Task description: Filter the data below, keeping only lines that contain "Toys".

Screenshot grounding data:
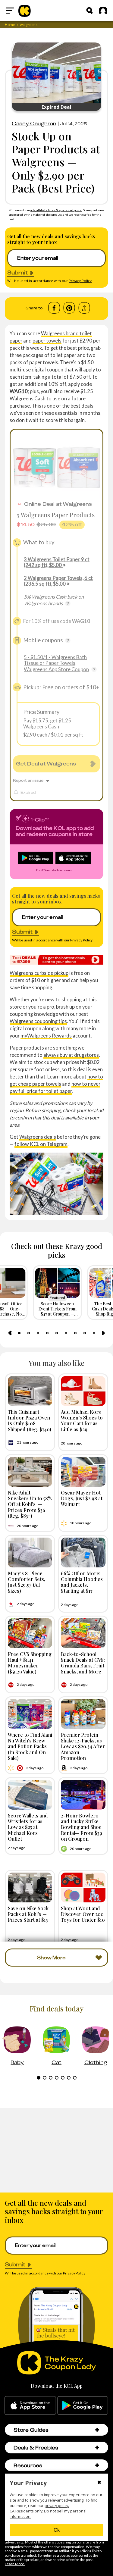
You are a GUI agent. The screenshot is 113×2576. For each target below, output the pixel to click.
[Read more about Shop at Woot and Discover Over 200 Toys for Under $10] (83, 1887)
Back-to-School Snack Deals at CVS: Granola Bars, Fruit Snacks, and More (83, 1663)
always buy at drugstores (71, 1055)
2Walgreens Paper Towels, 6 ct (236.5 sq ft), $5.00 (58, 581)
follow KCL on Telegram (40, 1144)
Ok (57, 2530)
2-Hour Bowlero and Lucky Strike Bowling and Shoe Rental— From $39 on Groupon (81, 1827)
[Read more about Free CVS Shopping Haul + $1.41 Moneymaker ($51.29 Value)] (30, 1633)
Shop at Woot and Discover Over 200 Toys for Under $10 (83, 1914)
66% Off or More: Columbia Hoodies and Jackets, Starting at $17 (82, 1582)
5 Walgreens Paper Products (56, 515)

Written answer:
[Read more about Shop at Woot and Discover Over 200 Toys for Under $10] (83, 1887)
Shop at Woot and Discover Over 200 Toys for Under $10 (83, 1914)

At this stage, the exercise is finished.